## Seçilen bölüm

******************************

Bir bekçi kadar olamayan öğretmenler!..
Okulların çoğu yerde kapalı olmasını eleştirenlerdenim. Ancak, okulların bu denli hızlı ve kontrolsüz bir şekilde açılmasının da doğru olmadığı ortada. İlkokulları düşük yoğunlukla açmak, nüfus yoğunluğunun az olduğu yerlerde 8 ve 12. Sınıfları açmak -hatta diğer sınıfları da- açmakta fayda var, fakat kalabalık şehirlerdeki liselere geldi mi iş değişir.
Neden diye soracaklara kısaca açıklayalım. Ülkemizde özellikle büyük şehirlerde okuyan öğrencilerin ezici çoğunluğu okullarına ya toplu taşıma ile ya da servis araçları ile gidiyor. MEB’in adrese dayalı yerleştirme açıklamaları uygulamada maalesef bir anlam ifade etmiyor. Bir de gençlerin sosyal mesafe konusundaki vurdumduymazlıkları eklenince alın size en büyük sorun. Hastalık bu nedenle çok daha kolay bir şekilde öğrenciler tarafından evlerine taşınabilir.
Sayın Ziya Selçuk daha önceki açma sürecinde “Beklentimizin çok üstünde öğrenci okula geldi” demişti. Şimdi de beklentilerin çok çok üzerinde öğrencinin geleceği kesin çünkü süreci iyi yönetemedik. İnsanlarımız ve en çok da gençler yasaklar nedeniyle boğulmuş durumda.

******************************

## Kayıtlı veriler
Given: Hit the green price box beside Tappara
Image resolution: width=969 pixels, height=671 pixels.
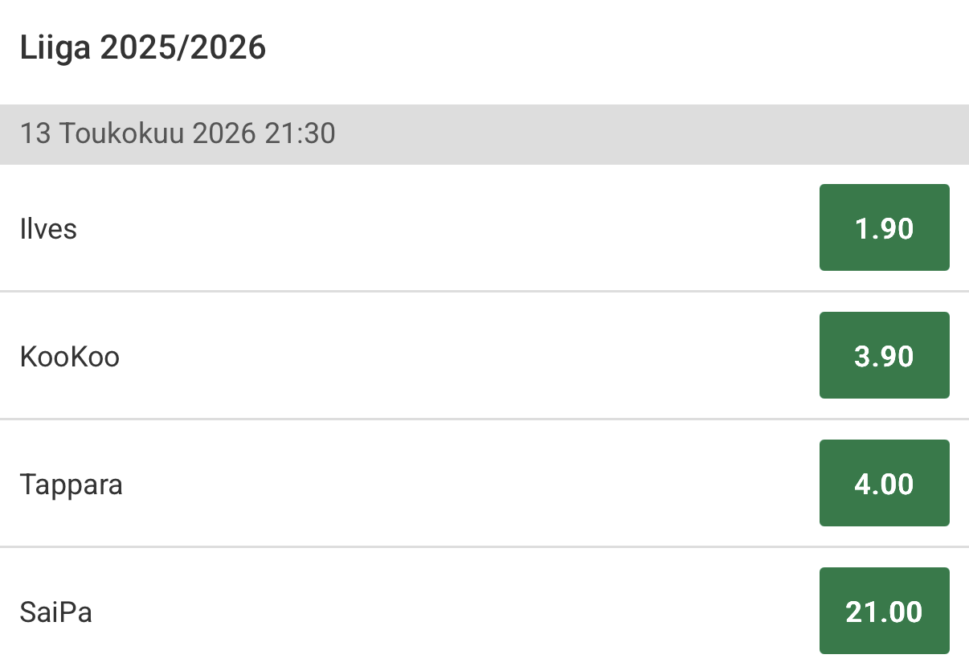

******************************

## Görev 1
Okulların açılmasıyla ilgili yazıdan "Bir bekçi kadar" ifadesinden "tarafından evlerine taşınabilir." ifadesine kadar uzanan kısmı değiştirmeden çıkarın.
## Görev 2
Okulların açılmasıyla ilgili yazıyı bittiği yerden itibaren devam ettirin.

## Yazılı yanıt 1
Bir bekçi kadar olamayan öğretmenler!..
Okulların çoğu yerde kapalı olmasını eleştirenlerdenim. Ancak, okulların bu denli hızlı ve kontrolsüz bir şekilde açılmasının da doğru olmadığı ortada. İlkokulları düşük yoğunlukla açmak, nüfus yoğunluğunun az olduğu yerlerde 8 ve 12. Sınıfları açmak -hatta diğer sınıfları da- açmakta fayda var, fakat kalabalık şehirlerdeki liselere geldi mi iş değişir.
Neden diye soracaklara kısaca açıklayalım. Ülkemizde özellikle büyük şehirlerde okuyan öğrencilerin ezici çoğunluğu okullarına ya toplu taşıma ile ya da servis araçları ile gidiyor. MEB’in adrese dayalı yerleştirme açıklamaları uygulamada maalesef bir anlam ifade etmiyor. Bir de gençlerin sosyal mesafe konusundaki vurdumduymazlıkları eklenince alın size en büyük sorun. Hastalık bu nedenle çok daha kolay bir şekilde öğrenciler tarafından evlerine taşınabilir.

## Yazılı yanıt 2
Süreci iyi yönetemeyince milyonlarca öğrenci de doğal olarak evlerinde iyice bunaldı ve okulu bu bunalımdan bir çıkış yolu olarak görüyor. Maalesef hastalık tamamen ikinci planda kaldı. Aynı şekilde asıl büyük risk altında olan büyükler de bu gidişe razılar. Çünkü, evde ailelerin bu süreci nasıl yöneteceklerine dair bir bilgisi yoktu ve doğal olarak da ilk kez çocukları ile bu denli yoğun bir birliktelik yaşadılar.
Bir arkadaşımın liseye giden çocuğu okulların açılması ile ilgili habere aynen şu tepkiyi verdi “eğer bu kez de açılmazsa kendimi balkondan aşağı atarım!” Bu korkunç bir ruh hali.
***
Geleneksel okul çöküyor diyoruz ama okulun çok da bilmediğimiz önemli bir işlevinin de olduğu ortaya çıktı. Milyonları bulan öğrenci potansiyelimiz ile dünyanın sayılı ülkelerindeniz. İlk-orta-lise ve üniversite kademelerin her birinde onlarca ülkeye yetecek kadar nüfusumuz var.
Geleneksel eğitim kurumlarını günümüze taşıyamadığımız ve sadece lafta “Meslek Lisesi Memleket Meselesi” dediğimiz için çocuklarımızı sokakların karanlık yönlerinden koruyabilecek tek mekan olarak okullar kalıyor. Pek çok sıkıntısı olsa da okullar sokaklara göre oldukça güvenli yerler. En azından ne anne-babanın ne de devletin aklı milyonlarca gencin ne yaptığında kalmıyor. Zaten onların kahrını çeken bekçileri pardon öğretmenleri var.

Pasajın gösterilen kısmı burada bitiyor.